Author:Stephanie Dray

For this gracious gesture, I forgave everything. Her cruel laughter and frivolity—these were the larks of children. We were both women and mothers now, and I wanted, with all my grateful heart, to accept the queen’s kindness. Unfortunately, now more than ever, I felt it was important to be worthy of the prominence to which my family had risen. “I would not wish to miss a moment of our national celebration, but if Your Majesties would see fit to stop in front of the H?tel de Noailles on your return so that my husband might pay respects, I would consider it a great favor.”

“Of course!” said the queen. “In fact, you shall ride with me at the head of the procession. It is my wish and command.”

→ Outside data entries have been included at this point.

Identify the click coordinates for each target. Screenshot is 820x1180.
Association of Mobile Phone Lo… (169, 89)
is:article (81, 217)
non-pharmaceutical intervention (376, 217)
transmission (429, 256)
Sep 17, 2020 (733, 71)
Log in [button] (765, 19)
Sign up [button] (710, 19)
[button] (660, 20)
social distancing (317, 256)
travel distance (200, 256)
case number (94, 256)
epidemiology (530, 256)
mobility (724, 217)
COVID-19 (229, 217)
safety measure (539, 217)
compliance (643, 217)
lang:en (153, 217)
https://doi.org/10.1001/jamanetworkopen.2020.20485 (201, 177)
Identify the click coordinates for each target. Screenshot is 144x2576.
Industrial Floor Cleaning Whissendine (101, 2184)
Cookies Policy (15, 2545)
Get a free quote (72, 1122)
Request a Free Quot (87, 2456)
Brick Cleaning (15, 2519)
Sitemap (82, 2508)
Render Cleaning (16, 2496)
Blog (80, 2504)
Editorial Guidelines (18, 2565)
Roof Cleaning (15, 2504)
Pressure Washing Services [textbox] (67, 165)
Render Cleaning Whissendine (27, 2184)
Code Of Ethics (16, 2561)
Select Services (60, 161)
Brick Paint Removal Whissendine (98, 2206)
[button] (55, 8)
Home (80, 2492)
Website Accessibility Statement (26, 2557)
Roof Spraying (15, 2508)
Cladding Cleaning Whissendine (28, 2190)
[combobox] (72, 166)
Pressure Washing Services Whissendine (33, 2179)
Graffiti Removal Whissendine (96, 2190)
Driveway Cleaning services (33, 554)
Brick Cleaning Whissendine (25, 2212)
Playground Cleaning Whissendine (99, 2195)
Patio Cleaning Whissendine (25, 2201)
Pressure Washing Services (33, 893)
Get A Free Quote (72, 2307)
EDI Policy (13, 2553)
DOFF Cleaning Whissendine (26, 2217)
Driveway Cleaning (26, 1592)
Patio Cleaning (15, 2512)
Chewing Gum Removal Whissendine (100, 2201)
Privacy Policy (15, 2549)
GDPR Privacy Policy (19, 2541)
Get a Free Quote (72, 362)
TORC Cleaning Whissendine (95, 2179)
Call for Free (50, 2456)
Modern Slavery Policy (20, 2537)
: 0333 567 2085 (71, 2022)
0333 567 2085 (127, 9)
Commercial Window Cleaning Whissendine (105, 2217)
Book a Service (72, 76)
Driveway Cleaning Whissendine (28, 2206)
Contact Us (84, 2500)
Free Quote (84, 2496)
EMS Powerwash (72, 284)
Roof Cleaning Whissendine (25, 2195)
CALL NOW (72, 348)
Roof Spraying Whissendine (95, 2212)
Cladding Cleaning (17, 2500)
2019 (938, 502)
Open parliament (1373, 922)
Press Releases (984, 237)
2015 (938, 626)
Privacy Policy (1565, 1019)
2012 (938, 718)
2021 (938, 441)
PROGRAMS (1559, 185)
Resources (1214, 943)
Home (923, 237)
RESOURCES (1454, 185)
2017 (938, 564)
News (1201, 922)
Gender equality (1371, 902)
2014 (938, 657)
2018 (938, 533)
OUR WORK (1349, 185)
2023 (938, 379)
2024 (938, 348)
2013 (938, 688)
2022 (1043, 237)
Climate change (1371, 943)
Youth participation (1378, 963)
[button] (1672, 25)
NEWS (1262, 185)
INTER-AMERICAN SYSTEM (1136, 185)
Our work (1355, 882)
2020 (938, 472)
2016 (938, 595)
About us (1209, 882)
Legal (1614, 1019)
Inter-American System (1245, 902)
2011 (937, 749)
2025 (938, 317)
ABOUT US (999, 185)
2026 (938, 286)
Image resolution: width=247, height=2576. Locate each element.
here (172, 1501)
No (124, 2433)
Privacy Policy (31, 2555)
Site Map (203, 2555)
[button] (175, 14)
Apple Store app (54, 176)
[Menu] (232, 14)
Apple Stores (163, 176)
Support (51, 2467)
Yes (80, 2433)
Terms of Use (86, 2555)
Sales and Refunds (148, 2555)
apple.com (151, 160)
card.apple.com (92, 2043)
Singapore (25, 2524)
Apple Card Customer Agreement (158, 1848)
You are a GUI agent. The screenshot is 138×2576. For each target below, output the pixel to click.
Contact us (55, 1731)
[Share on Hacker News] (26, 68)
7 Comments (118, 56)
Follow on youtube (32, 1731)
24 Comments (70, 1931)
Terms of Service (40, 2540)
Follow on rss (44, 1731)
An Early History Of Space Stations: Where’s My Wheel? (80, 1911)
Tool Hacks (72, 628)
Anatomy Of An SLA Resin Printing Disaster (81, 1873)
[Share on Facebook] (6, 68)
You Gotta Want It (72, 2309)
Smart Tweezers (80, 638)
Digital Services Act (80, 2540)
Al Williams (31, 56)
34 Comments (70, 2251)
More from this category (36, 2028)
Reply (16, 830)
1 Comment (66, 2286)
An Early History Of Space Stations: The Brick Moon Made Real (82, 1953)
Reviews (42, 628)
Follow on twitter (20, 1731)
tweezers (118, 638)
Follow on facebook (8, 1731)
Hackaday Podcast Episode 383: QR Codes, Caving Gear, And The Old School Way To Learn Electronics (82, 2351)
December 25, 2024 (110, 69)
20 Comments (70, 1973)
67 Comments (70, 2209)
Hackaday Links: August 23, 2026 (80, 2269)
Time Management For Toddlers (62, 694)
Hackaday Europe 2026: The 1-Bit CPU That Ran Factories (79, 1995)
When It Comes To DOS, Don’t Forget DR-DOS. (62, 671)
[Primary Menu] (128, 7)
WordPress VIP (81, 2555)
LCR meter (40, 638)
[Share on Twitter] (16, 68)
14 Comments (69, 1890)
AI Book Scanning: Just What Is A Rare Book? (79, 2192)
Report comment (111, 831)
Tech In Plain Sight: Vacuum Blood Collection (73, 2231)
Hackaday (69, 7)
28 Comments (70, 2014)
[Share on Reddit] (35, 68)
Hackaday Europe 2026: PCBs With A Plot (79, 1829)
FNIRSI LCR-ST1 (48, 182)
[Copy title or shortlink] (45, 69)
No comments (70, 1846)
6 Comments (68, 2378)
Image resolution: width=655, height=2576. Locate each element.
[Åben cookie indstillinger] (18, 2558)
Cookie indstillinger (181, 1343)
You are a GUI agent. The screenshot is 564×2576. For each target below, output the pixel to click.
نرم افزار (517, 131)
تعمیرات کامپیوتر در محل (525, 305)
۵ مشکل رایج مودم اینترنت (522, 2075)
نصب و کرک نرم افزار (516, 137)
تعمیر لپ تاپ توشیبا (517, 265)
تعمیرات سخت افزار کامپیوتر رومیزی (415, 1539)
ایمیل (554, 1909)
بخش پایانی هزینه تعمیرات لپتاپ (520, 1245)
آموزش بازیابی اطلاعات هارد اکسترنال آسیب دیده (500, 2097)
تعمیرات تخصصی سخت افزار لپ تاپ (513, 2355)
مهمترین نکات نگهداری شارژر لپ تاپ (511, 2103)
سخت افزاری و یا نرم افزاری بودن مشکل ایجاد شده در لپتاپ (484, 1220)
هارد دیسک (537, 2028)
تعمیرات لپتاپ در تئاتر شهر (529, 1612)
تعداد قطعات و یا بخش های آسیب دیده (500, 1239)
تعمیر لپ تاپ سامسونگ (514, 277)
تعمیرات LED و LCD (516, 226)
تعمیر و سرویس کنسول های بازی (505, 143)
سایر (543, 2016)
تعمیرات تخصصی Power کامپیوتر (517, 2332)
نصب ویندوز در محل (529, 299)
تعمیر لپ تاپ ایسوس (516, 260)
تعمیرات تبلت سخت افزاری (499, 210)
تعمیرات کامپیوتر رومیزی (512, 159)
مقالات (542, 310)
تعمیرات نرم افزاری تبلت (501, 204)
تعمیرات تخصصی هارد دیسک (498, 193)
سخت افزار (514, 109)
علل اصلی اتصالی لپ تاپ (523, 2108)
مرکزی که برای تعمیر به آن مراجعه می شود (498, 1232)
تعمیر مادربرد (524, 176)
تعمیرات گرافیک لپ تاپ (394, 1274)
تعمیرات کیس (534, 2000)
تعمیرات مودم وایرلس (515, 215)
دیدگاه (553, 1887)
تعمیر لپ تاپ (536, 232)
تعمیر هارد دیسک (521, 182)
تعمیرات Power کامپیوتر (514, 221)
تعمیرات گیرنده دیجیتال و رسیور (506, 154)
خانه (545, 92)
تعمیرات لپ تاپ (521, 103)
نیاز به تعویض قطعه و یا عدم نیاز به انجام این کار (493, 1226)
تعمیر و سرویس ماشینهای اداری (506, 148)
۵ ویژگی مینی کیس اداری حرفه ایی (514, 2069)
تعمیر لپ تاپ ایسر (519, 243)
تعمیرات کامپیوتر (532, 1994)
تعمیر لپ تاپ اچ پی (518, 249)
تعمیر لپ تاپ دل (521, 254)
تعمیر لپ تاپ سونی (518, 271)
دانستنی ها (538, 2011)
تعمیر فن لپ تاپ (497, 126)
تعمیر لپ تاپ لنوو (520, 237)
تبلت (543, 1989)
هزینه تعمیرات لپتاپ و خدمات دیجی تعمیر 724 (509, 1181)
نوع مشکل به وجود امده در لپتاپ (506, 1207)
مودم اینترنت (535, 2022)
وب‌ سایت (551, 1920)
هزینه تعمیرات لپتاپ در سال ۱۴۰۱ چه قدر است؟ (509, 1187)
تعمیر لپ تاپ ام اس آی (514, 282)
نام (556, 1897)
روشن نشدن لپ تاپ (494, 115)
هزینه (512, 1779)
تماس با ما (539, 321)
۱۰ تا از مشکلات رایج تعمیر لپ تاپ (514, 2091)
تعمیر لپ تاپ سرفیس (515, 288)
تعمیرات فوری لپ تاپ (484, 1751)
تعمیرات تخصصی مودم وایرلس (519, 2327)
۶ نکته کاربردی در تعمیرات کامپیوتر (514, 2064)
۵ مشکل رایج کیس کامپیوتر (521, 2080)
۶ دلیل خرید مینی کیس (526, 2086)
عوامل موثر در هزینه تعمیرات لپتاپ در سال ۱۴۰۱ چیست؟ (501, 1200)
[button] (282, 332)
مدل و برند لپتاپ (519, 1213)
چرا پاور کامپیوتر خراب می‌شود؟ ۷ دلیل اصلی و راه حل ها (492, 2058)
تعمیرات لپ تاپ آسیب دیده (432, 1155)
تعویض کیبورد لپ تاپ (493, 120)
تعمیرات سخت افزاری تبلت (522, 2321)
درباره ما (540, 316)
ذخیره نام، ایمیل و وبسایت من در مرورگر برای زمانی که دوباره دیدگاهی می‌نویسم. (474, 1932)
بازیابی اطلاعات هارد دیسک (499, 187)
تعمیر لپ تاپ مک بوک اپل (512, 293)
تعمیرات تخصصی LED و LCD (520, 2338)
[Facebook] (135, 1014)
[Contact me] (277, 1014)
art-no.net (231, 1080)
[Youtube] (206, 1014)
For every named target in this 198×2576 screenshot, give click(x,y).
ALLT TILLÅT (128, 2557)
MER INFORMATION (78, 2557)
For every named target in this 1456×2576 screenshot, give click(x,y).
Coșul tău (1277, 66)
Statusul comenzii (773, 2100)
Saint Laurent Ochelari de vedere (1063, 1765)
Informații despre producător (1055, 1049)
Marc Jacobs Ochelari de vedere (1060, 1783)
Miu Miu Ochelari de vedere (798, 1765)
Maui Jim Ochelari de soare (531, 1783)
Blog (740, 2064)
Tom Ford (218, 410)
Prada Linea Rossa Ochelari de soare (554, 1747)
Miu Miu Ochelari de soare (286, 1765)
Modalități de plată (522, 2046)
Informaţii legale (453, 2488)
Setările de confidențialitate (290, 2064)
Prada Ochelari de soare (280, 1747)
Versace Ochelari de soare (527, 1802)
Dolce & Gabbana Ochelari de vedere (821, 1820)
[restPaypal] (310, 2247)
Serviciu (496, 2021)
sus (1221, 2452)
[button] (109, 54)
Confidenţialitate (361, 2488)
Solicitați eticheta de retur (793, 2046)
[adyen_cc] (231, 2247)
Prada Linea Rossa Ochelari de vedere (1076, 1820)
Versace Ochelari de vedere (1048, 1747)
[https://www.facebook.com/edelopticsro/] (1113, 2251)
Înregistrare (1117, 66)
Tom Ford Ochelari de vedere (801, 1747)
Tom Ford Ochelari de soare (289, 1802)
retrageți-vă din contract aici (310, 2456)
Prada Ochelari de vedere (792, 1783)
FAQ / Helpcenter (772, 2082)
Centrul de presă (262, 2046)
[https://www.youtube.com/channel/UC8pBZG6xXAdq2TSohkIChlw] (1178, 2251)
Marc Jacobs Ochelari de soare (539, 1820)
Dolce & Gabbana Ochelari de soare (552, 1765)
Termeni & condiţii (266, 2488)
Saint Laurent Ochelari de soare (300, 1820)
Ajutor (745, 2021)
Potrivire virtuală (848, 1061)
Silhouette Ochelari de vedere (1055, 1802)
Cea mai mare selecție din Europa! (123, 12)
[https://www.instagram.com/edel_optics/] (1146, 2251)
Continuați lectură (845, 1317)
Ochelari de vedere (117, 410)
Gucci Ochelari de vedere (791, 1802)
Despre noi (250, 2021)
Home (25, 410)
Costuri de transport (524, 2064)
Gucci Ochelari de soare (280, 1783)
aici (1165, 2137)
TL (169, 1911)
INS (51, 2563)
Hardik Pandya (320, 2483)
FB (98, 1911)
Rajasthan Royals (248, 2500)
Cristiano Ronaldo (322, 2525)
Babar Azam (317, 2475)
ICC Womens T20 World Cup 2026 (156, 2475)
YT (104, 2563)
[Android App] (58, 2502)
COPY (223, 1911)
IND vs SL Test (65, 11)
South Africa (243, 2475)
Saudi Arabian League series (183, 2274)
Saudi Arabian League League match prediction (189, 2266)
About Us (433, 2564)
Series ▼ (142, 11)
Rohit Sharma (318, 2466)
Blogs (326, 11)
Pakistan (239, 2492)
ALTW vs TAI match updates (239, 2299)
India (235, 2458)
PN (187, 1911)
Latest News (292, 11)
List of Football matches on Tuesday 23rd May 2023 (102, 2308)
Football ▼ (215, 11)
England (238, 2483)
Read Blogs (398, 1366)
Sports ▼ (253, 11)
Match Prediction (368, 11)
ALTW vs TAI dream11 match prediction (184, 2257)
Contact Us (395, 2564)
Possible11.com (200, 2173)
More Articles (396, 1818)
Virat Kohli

I had no right to ride ahead of those much above me in rank, but I said, “Then it is my honor to obey.” What a torment it was, every farewell that evening, every last spark of fireworks. Each moment an eternity. As grateful as I was to ride beside the queen in her carriage, the wheels simply could not turn swiftly enough. As the horses clopped down the Rue Saint-Honoré, I saw a crowd gathered at our gates, and when our carriage came to a stop, a tall figure in uniform emerged.

Gilbert! I was blinded by tears. It was everything I could do not to leap out of the carriage. I sat upon my hands, trembling with the effort at self-control until, after the heartfelt meeting of the queen of France and the nation’s returning hero, she said, “Go embrace your wife.”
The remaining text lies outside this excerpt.